(RECORD EXCERPTS Opens)
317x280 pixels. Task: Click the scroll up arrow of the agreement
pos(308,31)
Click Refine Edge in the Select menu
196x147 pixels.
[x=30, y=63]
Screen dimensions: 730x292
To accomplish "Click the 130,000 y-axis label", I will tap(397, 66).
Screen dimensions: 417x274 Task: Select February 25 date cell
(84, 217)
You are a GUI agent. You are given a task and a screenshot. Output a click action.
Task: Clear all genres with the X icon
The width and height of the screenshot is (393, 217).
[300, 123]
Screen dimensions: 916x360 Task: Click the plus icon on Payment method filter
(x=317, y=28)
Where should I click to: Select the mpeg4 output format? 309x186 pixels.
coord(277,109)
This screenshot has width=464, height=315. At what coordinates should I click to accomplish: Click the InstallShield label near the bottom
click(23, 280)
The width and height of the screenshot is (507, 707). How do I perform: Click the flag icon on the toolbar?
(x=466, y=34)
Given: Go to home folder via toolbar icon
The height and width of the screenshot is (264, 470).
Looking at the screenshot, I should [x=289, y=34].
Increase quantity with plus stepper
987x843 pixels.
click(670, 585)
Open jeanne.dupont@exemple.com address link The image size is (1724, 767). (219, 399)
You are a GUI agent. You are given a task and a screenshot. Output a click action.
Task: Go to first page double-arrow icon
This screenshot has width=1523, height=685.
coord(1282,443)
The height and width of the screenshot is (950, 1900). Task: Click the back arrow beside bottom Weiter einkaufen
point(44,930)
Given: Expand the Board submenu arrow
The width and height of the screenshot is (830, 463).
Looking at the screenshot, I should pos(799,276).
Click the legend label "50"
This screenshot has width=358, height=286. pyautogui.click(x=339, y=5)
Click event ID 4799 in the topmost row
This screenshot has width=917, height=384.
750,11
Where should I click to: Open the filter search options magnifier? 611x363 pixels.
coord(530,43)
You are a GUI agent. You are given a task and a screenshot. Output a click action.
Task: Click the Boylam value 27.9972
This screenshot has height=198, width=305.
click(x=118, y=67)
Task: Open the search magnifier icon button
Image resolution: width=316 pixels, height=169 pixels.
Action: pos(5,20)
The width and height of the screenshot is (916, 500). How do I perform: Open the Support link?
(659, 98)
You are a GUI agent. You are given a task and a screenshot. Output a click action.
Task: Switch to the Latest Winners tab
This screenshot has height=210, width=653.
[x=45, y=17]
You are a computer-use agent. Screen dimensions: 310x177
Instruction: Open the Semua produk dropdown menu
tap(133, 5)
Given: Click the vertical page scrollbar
(RECORD EXCERPTS Closes)
Across the data above, how many lines include the word "page"? Give only the number.

2